Hey everyone,
When I was about twenty years old, I got my first job writing features for a technology magazine. The gig didn’t last long. While I was still acollege student, I was already freelancing on the side and achieving success with it.
Still, the job seemed like a good idea because I was young, had no experience, and this being 2002, the whole internet thing was still a bit of a mystery to most people.
Here’s what happened: They hired someone to write about computers. She did not know anything about computers. So, they asked me to train her. This was fine. Then I discovered they were paying her double my salary. This was not.
I went into my editor’s office and demanded to know why I was being asked to train someone who was paid double my salary and was told, quite clearly, that she had a degree from Cambridge while I was still in my first year of college. Never mind that her Cambridge degree had nothing to do with computers and that I was training her. She had a piece of paper. Therefore, she was being paid more.
This was my first and only experience with corporate culture. I was offered a salary increase a few months later and even promised that I would be made editor very quickly if I stuck around. But I was no longer interested.
What my boss had made me inadvertently recognize was that I had a talent and a skill inside me and that I wasn’t going to allow other people to decide how far I’d be able to take it. I couldn’t have articulated the feeling so well at the time but I did hand in my resignation thinking, “I can do better on my own.”
I clearly have.
Here, however, is why I’m talking about this today: At the time, to everyone around me, this seemed like a very bad choice. They were not wrong in thinking so. There was nothing tangible to prove that what I was saying made sense, there was no proof or no case that I could offer my belief. I was a college student in India who had started a website, was writing for “e-zines” and thought I’d write for American magazines. They couldn’t be blamed for thinking I was bonkers.
But I had a feeling. And I decided to follow it.
My website, my first online business became profitable in 2003, before anyone (including me) even knew what online business was. I wrote for American magazines, even lived in the US.
I was not bonkers, after all.
I have followed that feeling for most of my career and when I haven’t, it’s led me off my path.
The problem is that while most of us know this feeling, there is usually no logical reason you can give to anyone for having the need to follow it. This is what creates problems with loved ones who don’t understand what you do, why you do it, and why you continue to do it even when failure seems inevitable to them.
I cannot explain logically to someone why I believe that spending six years writing a novel is one of the best things I’ve ever done.
I cannot explain logically to someone why quitting a job for the insecurity of freelancing is totally worth it.
I cannot explain logically to someone why continuing to pitch a story that hasn’t sold is a solid use of my time.
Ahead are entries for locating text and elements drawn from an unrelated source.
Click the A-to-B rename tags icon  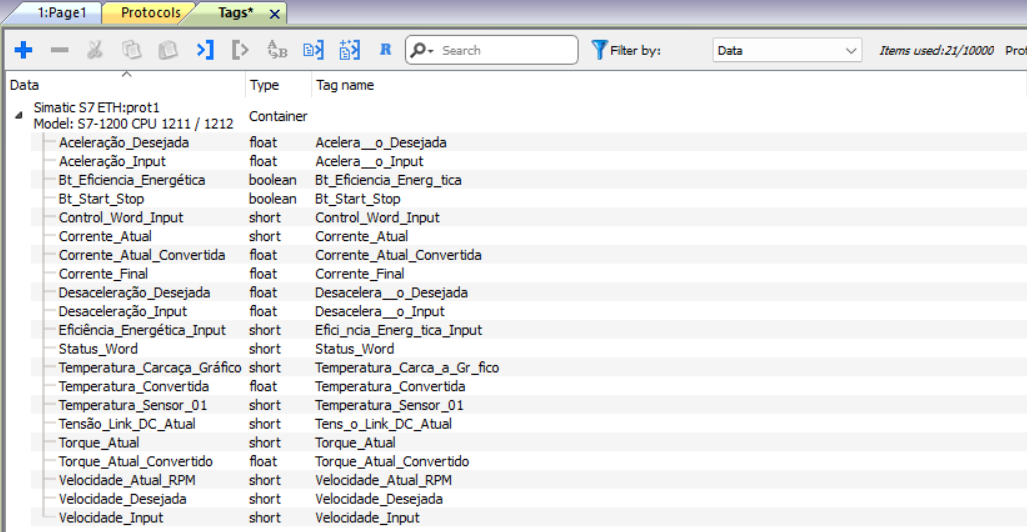(x=277, y=50)
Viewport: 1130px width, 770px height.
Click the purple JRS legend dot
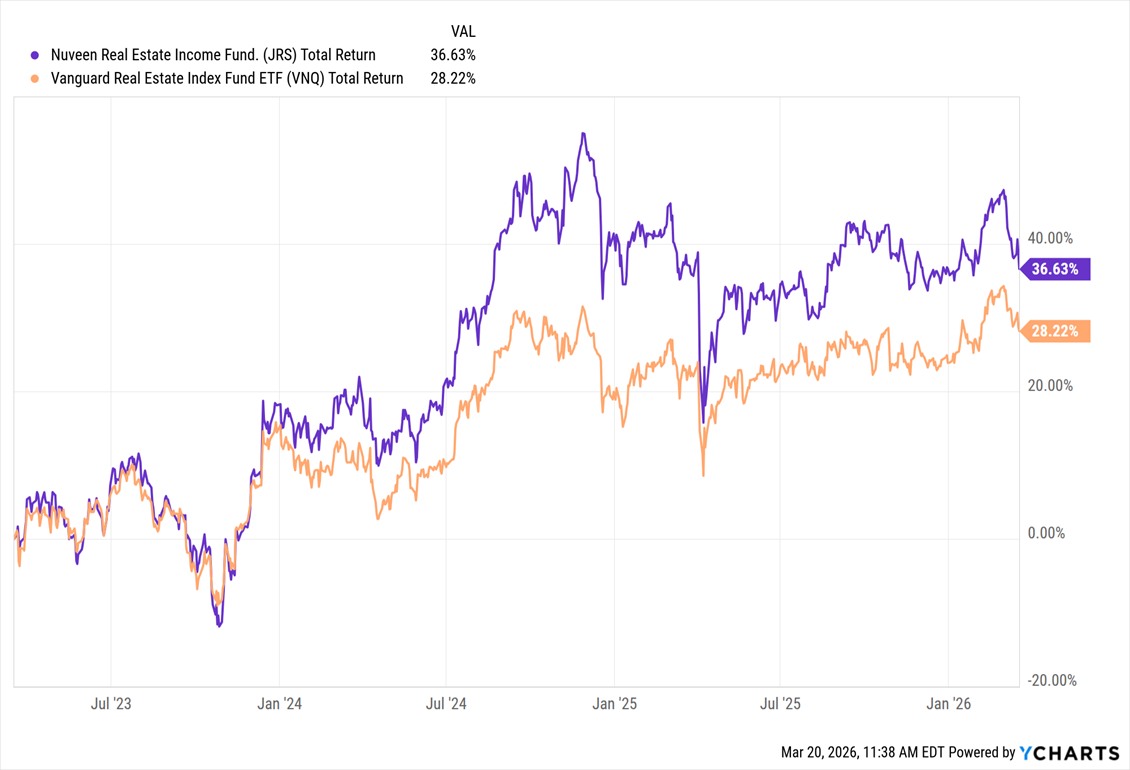[35, 56]
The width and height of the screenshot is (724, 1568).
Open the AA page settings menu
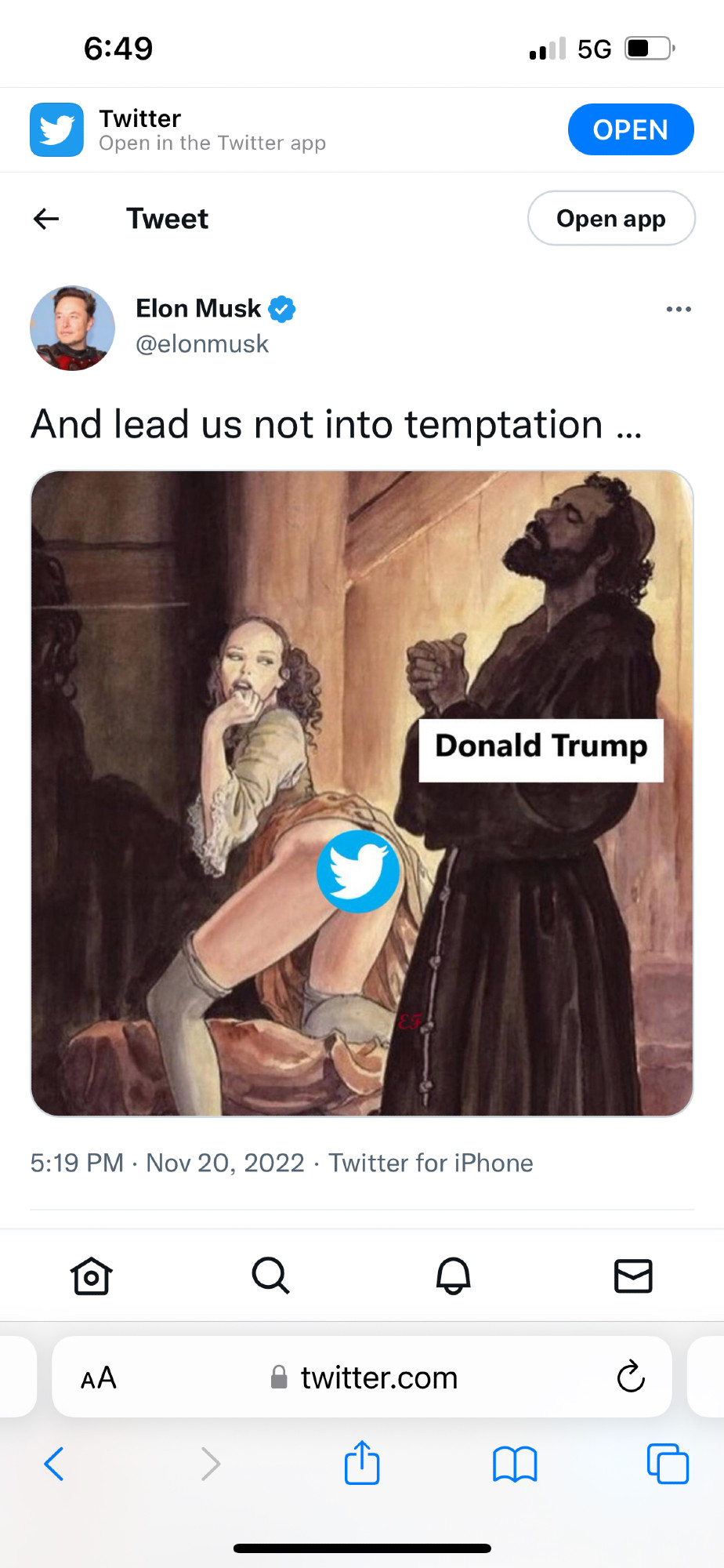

There is, unfortunately, no guarantee you can give to a worried family member that what you’re doing is going to work out. There is no guarantee that you can give to yourself.
But I can tell you this. There is a gut instinct inside of you that tells you what you need to do next. There is a feeling that leads you to write a book, quit a job, start a freelancing career, take another creative risk.
I can’t tell you that every risk you take will pan out— it won’t— but I can tell you that if you listen to that instinct, if you follow that feeling, you will be happier, more fulfilled, more creative, and more joyful as a result.
If you follow that feeling?
You’ll be a happier writer. And a better one.